DESCRIPTION (provided by applicant): The candidate is a new investigator at Colorado State University (CSU). The candidate's long-term goal is to obtain independent funding to develop a research laboratory that uses an integrative and translational approach to investigate the interaction of energy and protein metabolism and their roles in the healthy aging of skeletal muscle. The immediate career goal is to obtain a protected period of research to develop skills for the assessment of potential tissue-specific mitochondrial turnover to changes in energy and with aging. Specifically, the proposed project addresses the protein turnover and mitochondrial theories of aging, and challenges the paradigm that protein turnover increases during periods of energy restriction (ER). The project will examine short and long- term changes in mitochondria turnover by redundant measurements to complete a comprehensive assessment of turnover. It is proposed that changes in mitochondria turnover will be mediated at the step of translation, since translation is an energetically expensive process. The mTOR and PGC-lot pathways, as well as AMPK activation will be explored as mediators of transcription and translation. The current proposal exploits the applicant's experience with stable isotopic tracers although new methods will be learned in the laboratory of Dr. Marc Hellerstein (UC-Berkeley, key consultant). Significant training aspects will be directed by Dr. Greg Cartee (University of Michigan, co-mentor) and Dr. Michael Pagliassotti (CSU, co- mentor) with instruction on the use of laboratory animals, ER methodology, tissue isolation techniques, and studies of cellular signaling. Study design, oversight and professional mentorship in aging research will be provided by Dr. Manfred Diehl (CSU, Director of the Center on Aging, co-mentor). RELEVANCE: Mitochondria deterioration has been proposed as causative to age-related decline in function. The current proposal seeks to understand how acute feeding, energy status (energy restricted (ER) or adequately fed), and tissue location effect age-induced changes in mitochondria turnover. It is hoped that the understanding of these processes will aid in safe and effective strategies for successful aging.

描述（由申请人提供）：候选人是科罗拉多州立大学（CSU）的新调查员。候选人的长期目标是获得独立的资金来开发研究实验室，该研究实验室使用综合和翻译方法来研究能量和蛋白质代谢的相互作用及其在骨骼肌健康衰老中的作用。直接的职业目标是获得一个受保护的研究时期，以开发技能，以评估潜在的组织特异性线粒体周转率，以使能量变化和衰老变化。具体而言，拟议的项目解决了衰老的蛋白质周转和线粒体理论，并挑战了蛋白质更新在能量限制期（ER）期间增加的范式。
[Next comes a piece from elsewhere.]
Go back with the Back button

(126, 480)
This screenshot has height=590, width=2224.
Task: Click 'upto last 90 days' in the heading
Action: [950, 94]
该项目将通过冗余测量结果来检查线粒体周转的短期和长期变化，以完成对营业额的全面评估。有人提出，由于翻译是一个昂贵的过程，线粒体周转的变化将在翻译步骤中进行介导。 MTOR和PGC-LOT途径以及AMPK激活将作为转录和翻译的介体探索。当前的提案利用了申请人的稳定同位素示踪剂的经验，尽管将在Marc Hellerstein博士（主要顾问UC-Berkeley）的实验室中学习新方法。重要的培训方面将由密歇根大学的Greg Cartee博士和Michael Pagliassotti博士（CSU，CO-CONOR）指导，并提供有关实验动物的使用，ER方法，组织隔离技术和细胞信号研究的指导。曼弗雷德·迪尔（Manfred Diehl）博士将提供研究设计，监督和专业指导，该研究将由曼弗雷德·迪尔（Manfred Diehl）博士（CSU，衰老中心，联合会员）提供。 相关性：已提出线粒体恶化是与年龄相关的功能下降的原因。当前的提案旨在了解急性喂养，能量状态（能量限制（ER）或充分喂养）以及组织位置效应年龄诱导的线粒体转换变化。希望对这些过程的理解将有助于实现成功衰老的安全有效策略。